Мы подкатили к воротам киностудии. Там стоял советский часовой. Нас встретил кто-то из работников кино в офицерской форме, прибывший ранее. Сергей Кузнецов в чине подполковника был назначен комендантом «Уфы». Мы были его помощниками. Мне было поручено сценарное хозяйство и весь фильмофонд. Остальные занимались техникой, складами, цехами. Начали с осмотра студии. Направо от въезда стоял небольшой дом красного кирпича, увитый плющом. Это была резиденция дирекции.
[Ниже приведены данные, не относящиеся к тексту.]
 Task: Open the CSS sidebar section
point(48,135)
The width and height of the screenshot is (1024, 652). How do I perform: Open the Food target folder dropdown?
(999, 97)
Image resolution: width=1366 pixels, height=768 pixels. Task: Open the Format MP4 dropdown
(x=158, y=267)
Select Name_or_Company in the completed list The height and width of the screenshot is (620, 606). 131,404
Мы прошлись по коридорам трехэтажного здания. Осмотрели комнаты и разместились. Мне отвели кабинет шеф-драматурга. Это была комната на втором этаже, метров двадцати, с двумя окнами. Здесь находился шведский письменный стол, заставленный большим количеством новейшего канцелярского оборудования, которое было для нас в диковинку. Дыроколы, аппараты для скрепок, различные зажимы, алфавиты, блокноты, всякие гроссбухи – все аккуратно разложено. В углу помещались шкаф с книгами и сценариями, столик для машинки, несколько кресел и небольшой жесткий диван, спать на котором было невозможно. На стенах висели кадры из картин и гравюры. В общем, все было весьма элегантно.